Шёл воевода Боскид с дружиной к горам Карпатским. Степи сменялись полями, пашни сменялись рощами. Потом пошли леса густые и тёмные – буковые да хвойные. Карпатские посланцы указывали, где лепше всего пройти коннице. Старший из них русин Зорян, неожиданно для своих лет, оказался на редкость выносливым и ничуть не уступал более молодым спутникам. Шли по неведомым местам сторожко, опасаясь наскочить на отряды мадьяр. Боскид выслал вперёд самых опытных следопытов. Как-то они привели к воеводе испуганного русоволосого отрока годов десяти в вышитой гуцульской душегрейке.
– Мы с вуйком и братьями овец пасли на склонах, да мадьяры наскочили. Вуйко мне приказал бежать и толкнул в кусты у самого склона. Я кубарем скатился и лощиной побежал…вот…что с родными теперь сталось, не ведаю… – со слезами на очах закончил сбивчивый рассказ юный горец.
– Немедля воев своих пошли по следу угров, – сверкнув очами, приказал начальнику изведывательской сотни воевода. – После пастбища они непременно в селение наведаются, ежели их числом немного – уничтожьте, чтоб ни один не ушёл, иначе остальных упредят.
Сотник лишь кивнул, тут же крепкой рукою легко подхватил мальца и посадил впереди себя на коня.
– Двоих непременно живыми возьми! – крикнул вдогонку сотнику Боскид.
К обеду сотник доложил, что за одной из гор в долине стоит великое войско мадьяр-угров с конями, припасами, жёнами и детьми.
– Тех, что стадо взяли, мы в селении настигли, малец нас туда горной тропою провёл. Было их не более полусотни, мы их там и положили всех рядом с телами убитых ими жителей. – Перехватив вопрошающий взгляд воеводы, добавил: – Двоих оставили и допытали, они-то нам и поведали о стане и силе войска угорского.
– Тысяч тридцать будет, – добавил старший из следопытов, – ежели по коням считать!
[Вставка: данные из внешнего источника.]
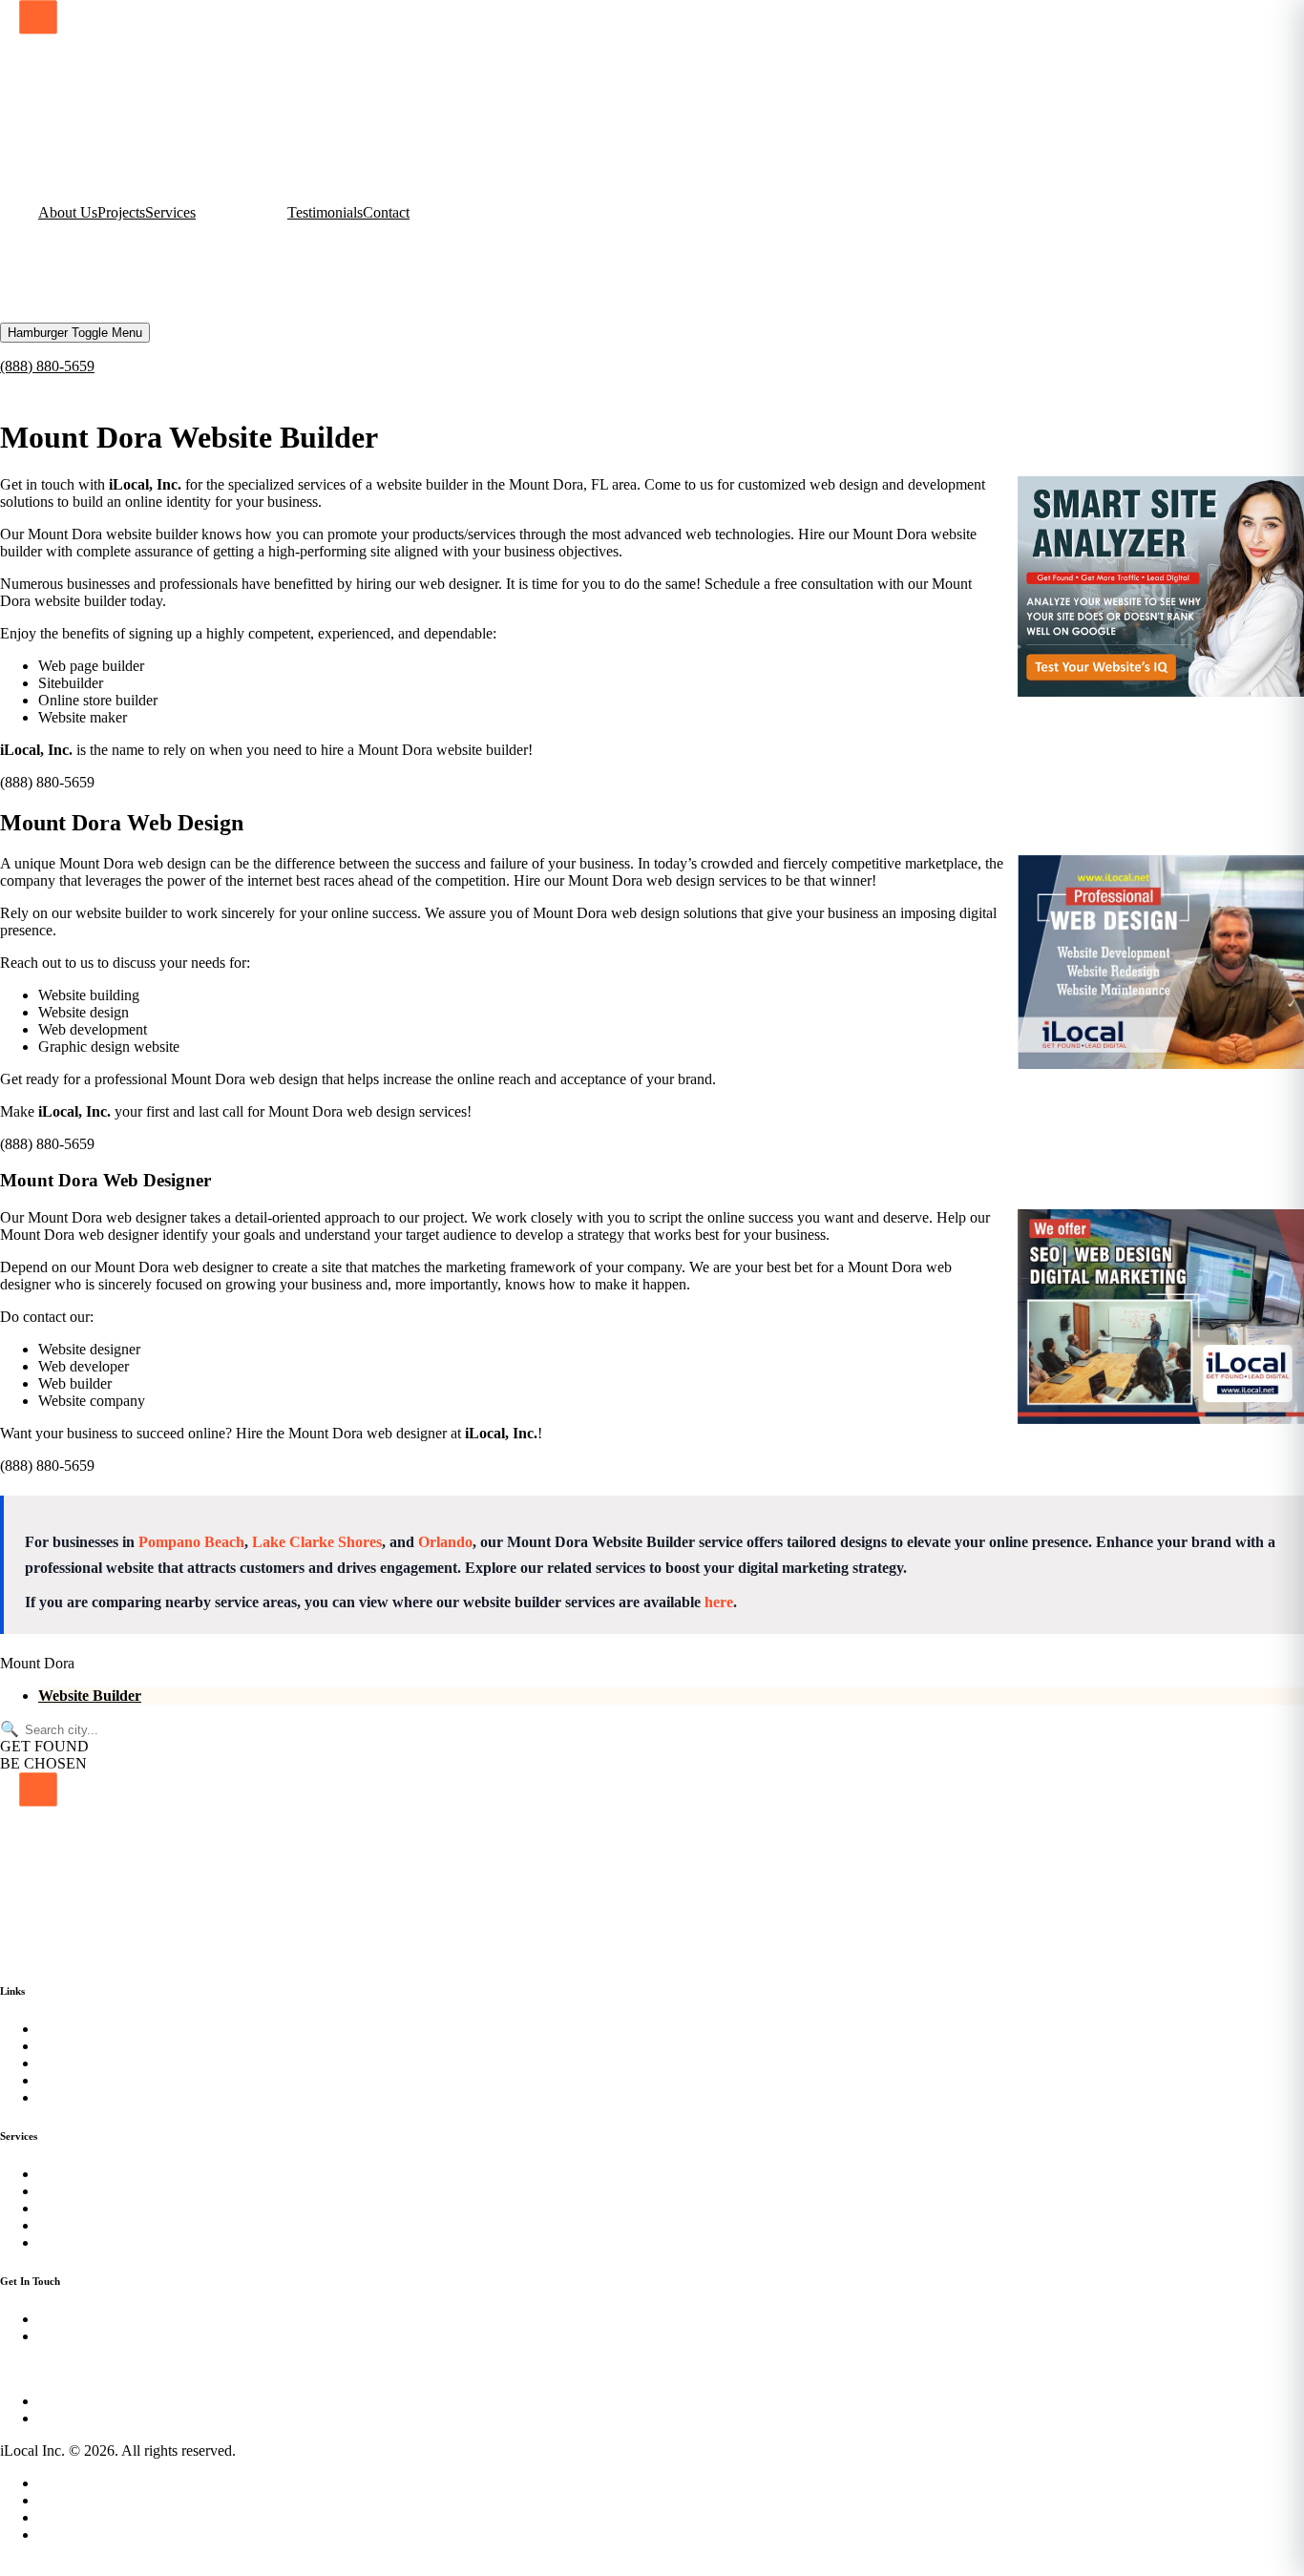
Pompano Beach (191, 1542)
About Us (67, 212)
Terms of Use (78, 2534)
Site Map (65, 2500)
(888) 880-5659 (47, 366)
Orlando (445, 1542)
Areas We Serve (87, 2517)
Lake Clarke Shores (317, 1542)
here (719, 1602)
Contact (386, 212)
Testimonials (325, 212)
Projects (121, 212)
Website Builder (89, 1695)
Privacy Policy (82, 2483)
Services (170, 212)
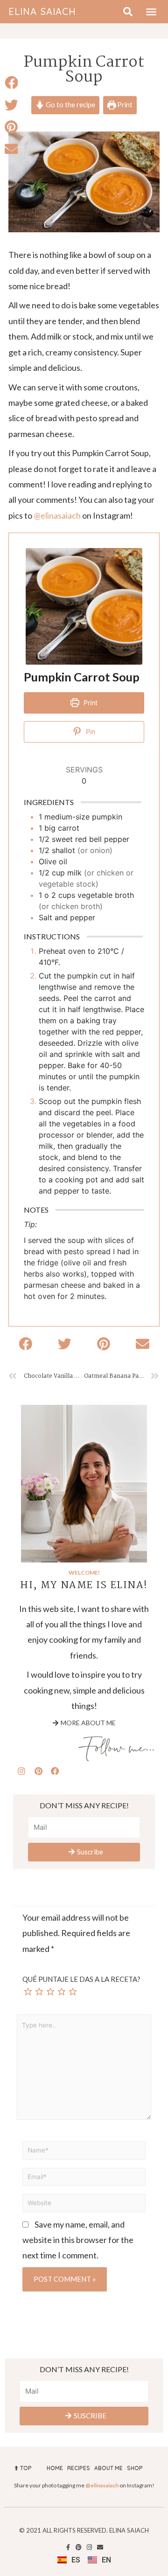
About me (108, 2468)
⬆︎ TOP (23, 2468)
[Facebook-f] (68, 2547)
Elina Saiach (42, 11)
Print (124, 105)
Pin (89, 732)
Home (55, 2468)
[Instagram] (21, 1771)
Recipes (78, 2468)
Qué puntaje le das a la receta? (81, 1979)
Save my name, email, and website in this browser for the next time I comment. (77, 2240)
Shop (135, 2468)
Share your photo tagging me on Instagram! (84, 2485)
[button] (151, 11)
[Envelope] (100, 2547)
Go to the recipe (69, 105)
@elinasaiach (57, 515)
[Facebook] (55, 1771)
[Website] (84, 2204)
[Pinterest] (38, 1771)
– Да и пленённые угры о том же рекли, – кивнул согласно изведывательский сотник.
– Втрое больше нашего, значит, неожиданностью брать надо! – решил Боскид.
Он велел раскинуть стан, но коней не расседлывать и костров не разводить. А как стало темнеть, войско неслышно двинулось по лесным тропам под водительством Зоряна со спутниками.
Шли всю ночь, а к рассвету достигли неприятельского стана. Увидели стреноженных коней и большую поляну, на которой стояли полотняные шатры, в коих спали угры. Цветной шатёр посредине выдавал расположение их князя. Стражники, уронив головы на колени, сидели у едва дымящихся костров и также спали крепким предутренним сном.
– Беспечно спят, значит, вы и вправду ни единого из той полусотни, что селение грабили, не упустили, – тихо отметил начальнику изведывателей довольный воевода.
Боскид сделал знак, и через несколько мгновений, скользя ужами в высокой траве, поползли ловкие изведыватели к дремавшим дозорным и стражникам у коновязей да загонов, наскоро сооружённых для захваченного скота. Вскоре неприятельские дозорные почти без звука повалились наземь. Ещё несколько долгих мгновений ожидания – и в утренней сереющей тишине трижды прокаркал надтреснутым голосом ворон. Воевода опять дал знак, и остальные воины изведывательской сотни быстрыми ящерицами устремились за своими соратниками. Снова потянулось тревожное ожидание, которому, казалось, не будет конца, – ещё немного, и начнут просыпаться воины…. Наконец, из вражеского стана трижды ухнула сова.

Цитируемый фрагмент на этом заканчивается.